Edith became somewhat of an obsession for Tolkien, and his guardian, Father Morgan, determined to separate the young couple. For, it seemed that their relationship was interfering with Tolkien's studies and leaving him ill-prepared to take exams to enter college. This was driven home to him when he failed to enter the college on his first try. Tolkien temporarily swore off the love of his life an knuckled down to the work at hand. On his second try he succeeded in obtaining a scholarship to Oxford.

Throughout his life, Tolkien had cultivated a love of language, especially ancient languages. At Oxford he would major in philology, which is the study of words and language. He would be much influenced by Icelandic, Norse and Gothic mythology. Even some of the characters and place names he would later develop would be drawn from the names from ancient sagas. The forest of Mirkwood, which played a prominent roll in both "The Hobbit" and in "The Lord of the Rings" was borrowed from Icelandic mythology. The names of many of the dwarves in "The Hobbit" were actual placenames in the myths.

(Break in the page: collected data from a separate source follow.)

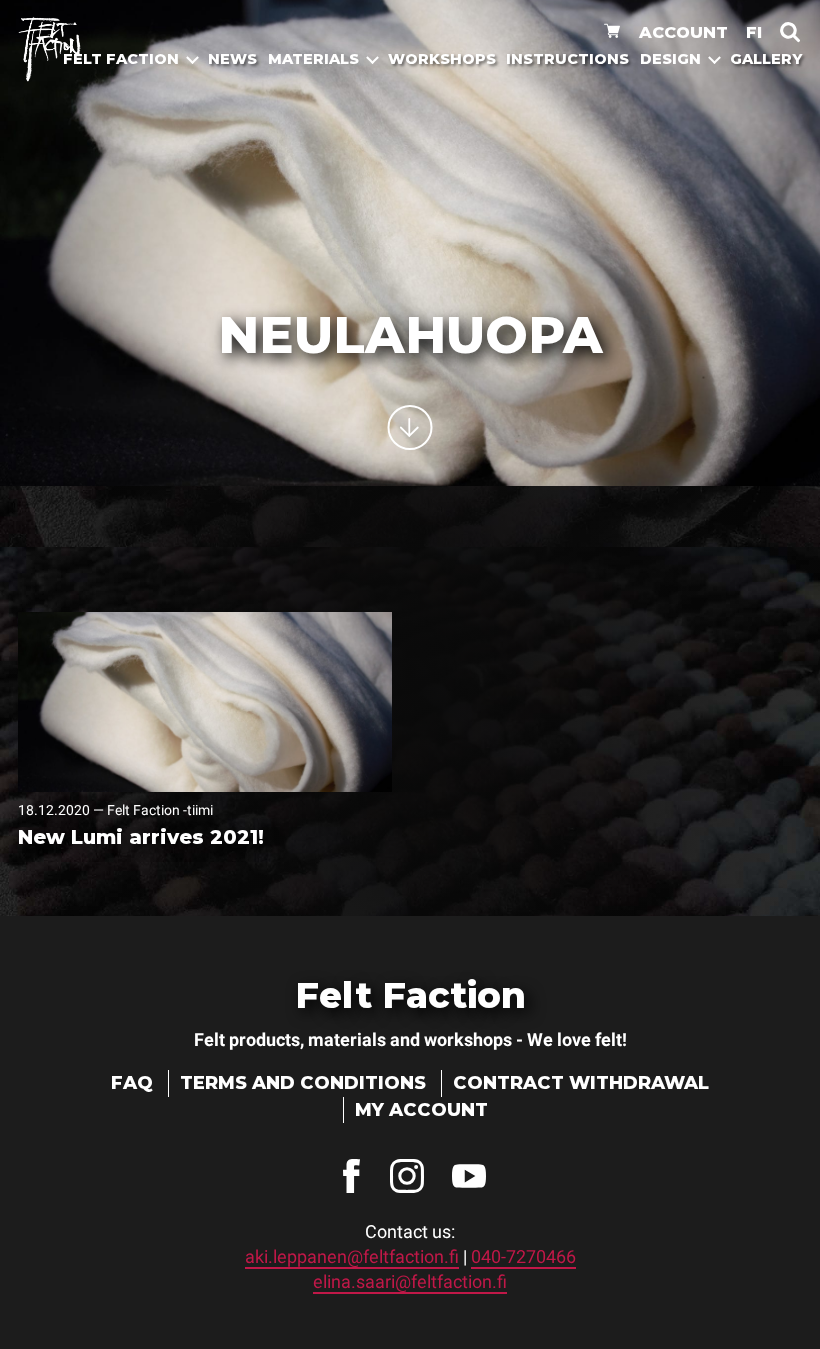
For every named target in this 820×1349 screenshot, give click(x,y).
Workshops (442, 59)
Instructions (567, 59)
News (232, 59)
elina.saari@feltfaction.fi (410, 1281)
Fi (754, 32)
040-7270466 (523, 1256)
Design (670, 59)
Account (683, 32)
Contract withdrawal (581, 1083)
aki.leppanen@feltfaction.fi (352, 1256)
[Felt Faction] (49, 49)
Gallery (766, 59)
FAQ (132, 1083)
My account (421, 1110)
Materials (313, 59)
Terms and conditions (303, 1083)
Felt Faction (121, 59)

Having reached the age of maturity in 1914, while still attending college, he looked up his lost love, Edith Bratt, and proposed marriage. She had accepted a proposal from another quarter, but in the end was persuaded to return to Tolkien. They would marry in 1916.

World War I, the war to end all wars, came in 1914. It would forever mark the end of many of the Empires of Europe and would unleash death across the European Continent. Tolkien lost many of his friends in the war, and he himself would serve as an officer on the front lines at the Battle of the Somme. He caught trench fever in 1917 and was sent back to England to recuperate. He would not see front line service again.

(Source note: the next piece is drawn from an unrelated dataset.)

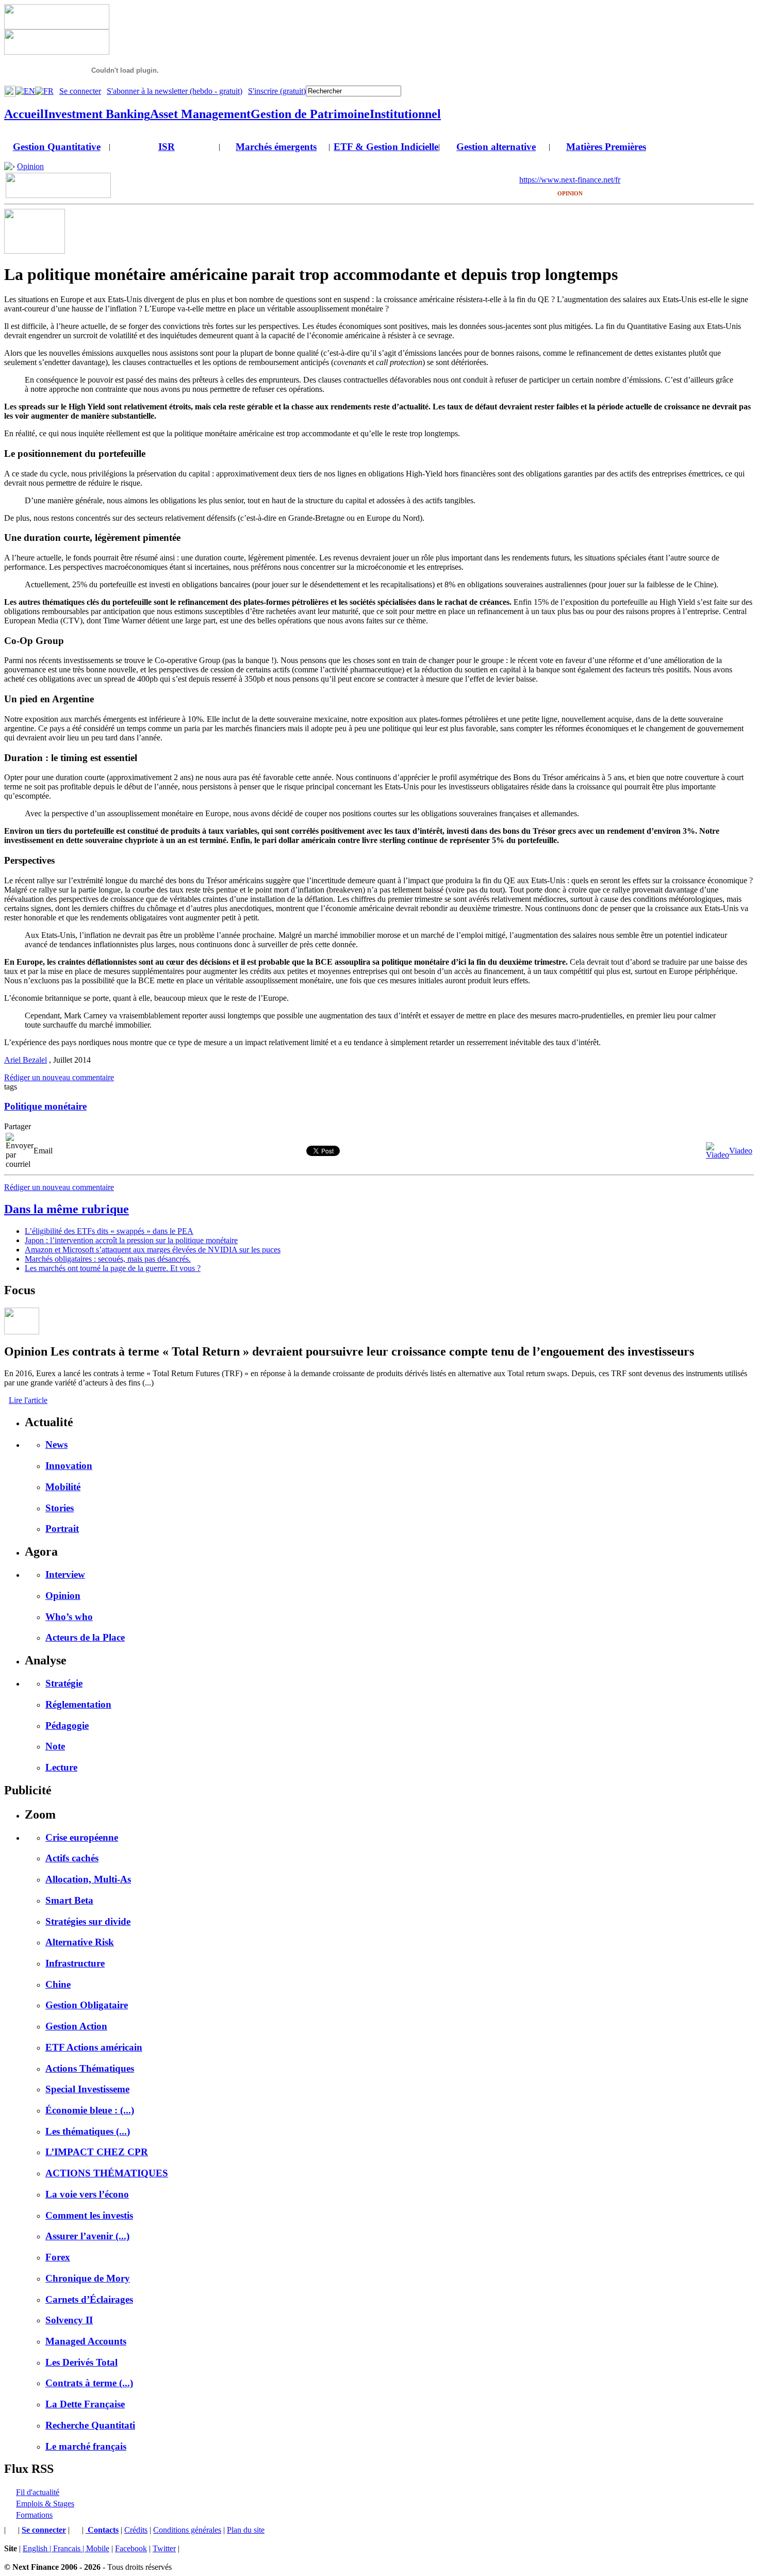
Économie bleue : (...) (89, 2110)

Throughout his schooldays he had been a determined poet and scholar. His interest in language was such that he had even developed his own languages based loosely on Finnish and Welsh. It was while recuperating in Birmingham, with his wife at his side, that he began to create a mythology behind his languages. This work would one day result in his famous books.

It was about this time that Tolkien was blessed with the first of his four children. After the war he was offered a professorship at the University of Leeds. Besides lecturing, he continued work on his mythology. He felt that he, in a sense, was creating England's mythology.

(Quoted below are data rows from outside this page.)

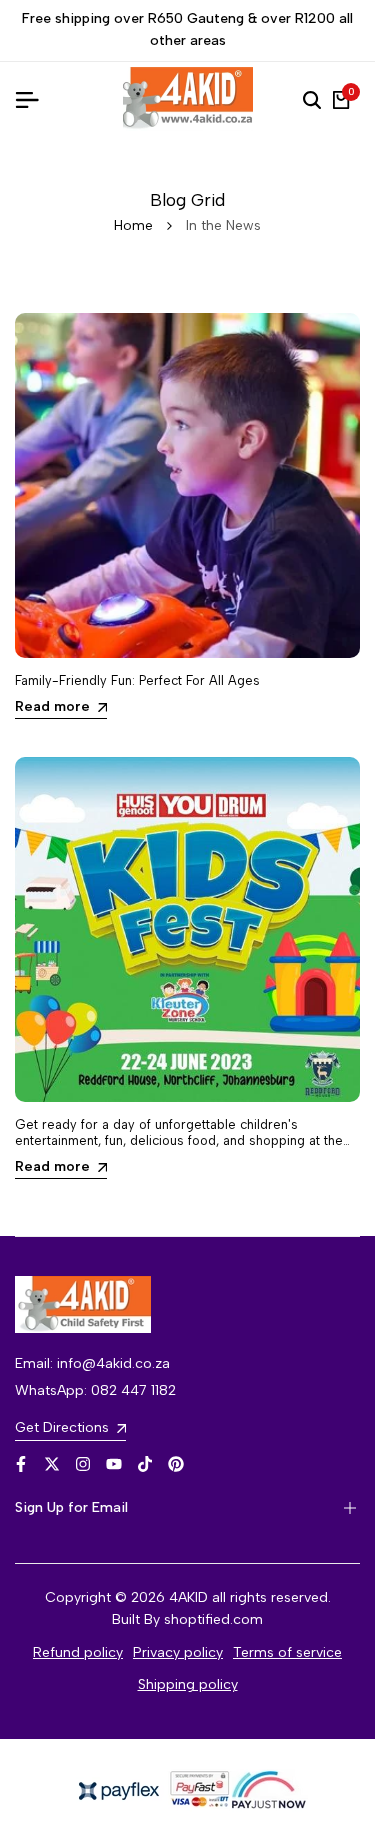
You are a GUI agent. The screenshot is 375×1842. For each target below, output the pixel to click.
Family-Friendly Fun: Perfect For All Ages (137, 680)
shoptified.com (213, 1619)
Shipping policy (188, 1684)
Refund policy (78, 1652)
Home (133, 225)
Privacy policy (178, 1652)
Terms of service (287, 1652)
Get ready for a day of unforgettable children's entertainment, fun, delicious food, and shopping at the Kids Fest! (179, 1140)
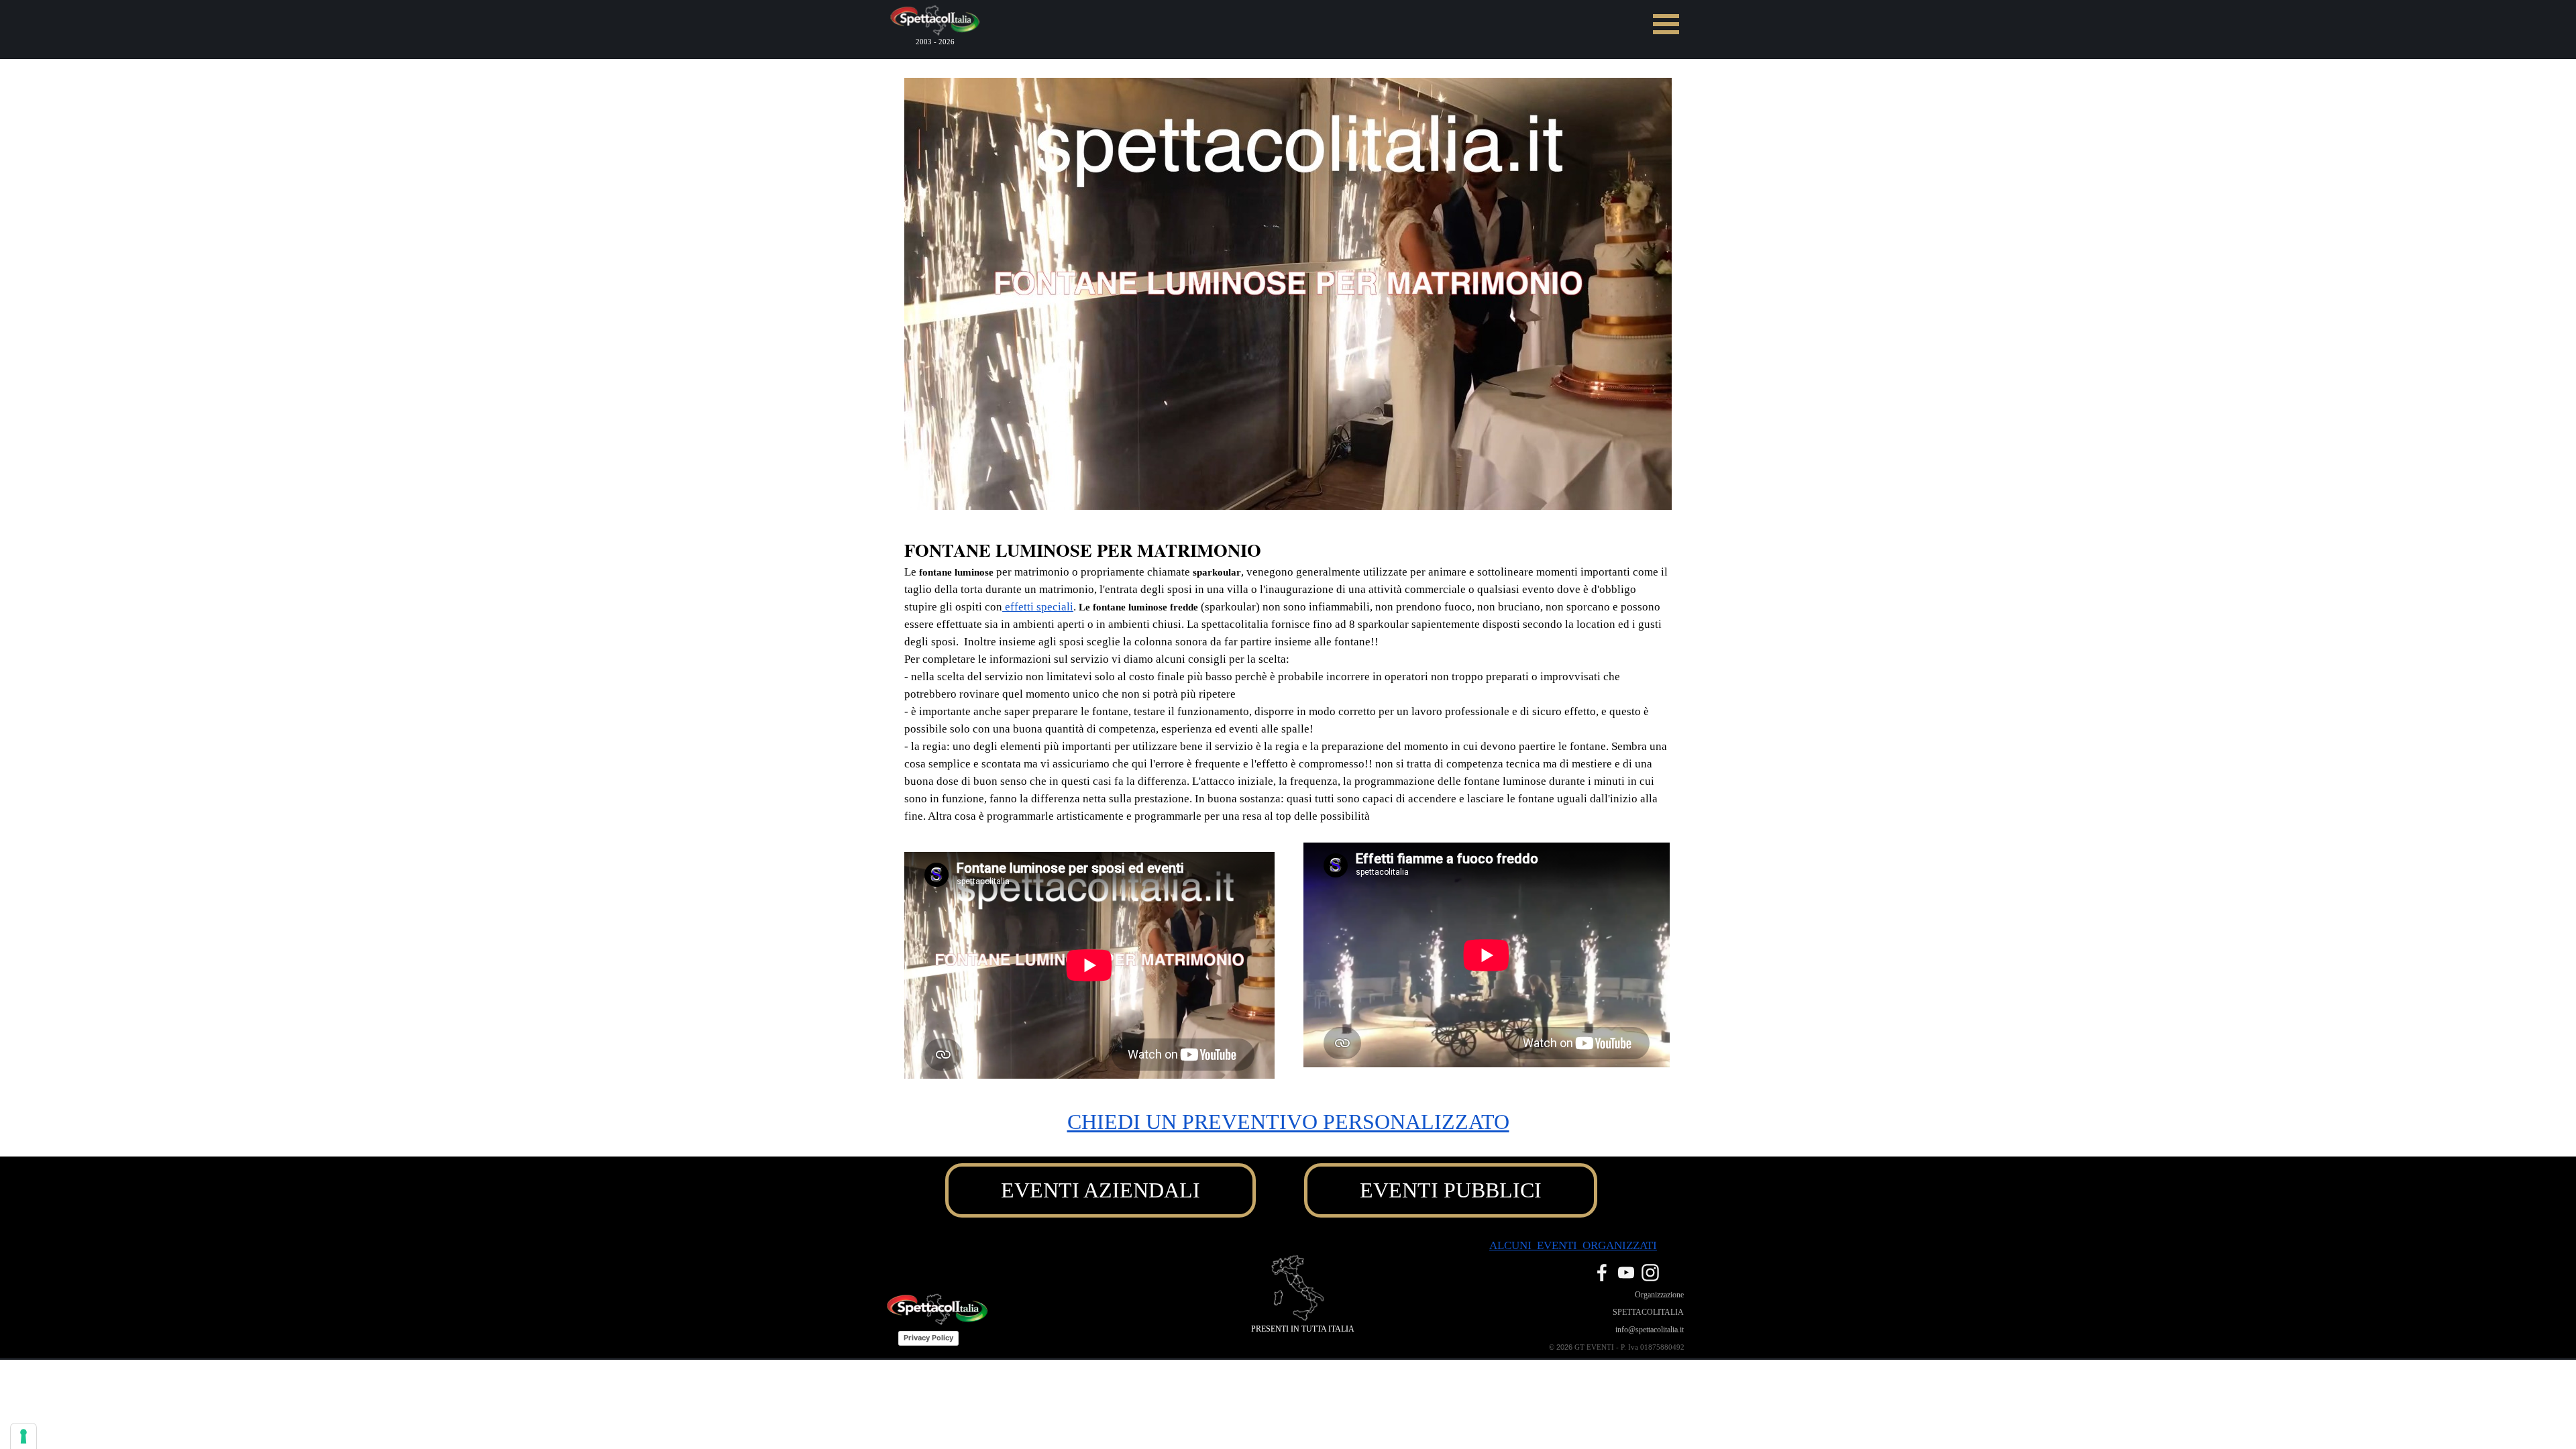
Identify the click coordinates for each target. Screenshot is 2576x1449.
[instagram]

In 1925 Tolkien with a colleague published a translation and analysis of "Sir Gawain and the Green Knight." It was a turning point in his career. It brought him notice at Oxford where he was offered the professorship of Anglo-Saxon.

"The Hobbit", the work that would make him famous, came out in 1936. He began it one evening while grading exam papers. Seated at his desk, he opened up an exam booklet to find the first page blank. He was surprised and pleased that the student had somehow entirely skipped the page. It seemed an invitation to write, and in that space he began his work on "The Hobbit".

The finished manuscript of "The Hobbit" fell into the hands of George Allen and Unwin, Publishers. Unwin paid his ten year old son a shilling to read the story and report on its publishability. The young man lavished praise on the book, and Unwin decided to take a risk on it.

"The Hobbit" soon became a best seller and made Professor Tolkien famous. He was already well-known as a scholar for his work in Philology, and he was also part of a group of friends who called themselves the Inklings. The center of this group was C.S. Lewis who would long be one of Tolkien's best friends and admirers.

In the late 1930's Tolkien began writing the "Lord of the Rings". Work on the story would go on for ten and a half years. He gave first chance at publication to Allen & Unwin, the publishers of "The Hobbit". But it was rejected by a staff editor when Unwin was away on business in France. The younger "Unwin" was now in the family publishing business. He found out about the rejected manuscript, wrote to his father in France, requesting permission to take on the project. Recalling the success of "The Hobbit", but skeptical about a "hobbit book" written for adults, he acquiesced to his son's request reluctantly.

"The Lord of the Rings" was published in three parts and would become a huge publishing success.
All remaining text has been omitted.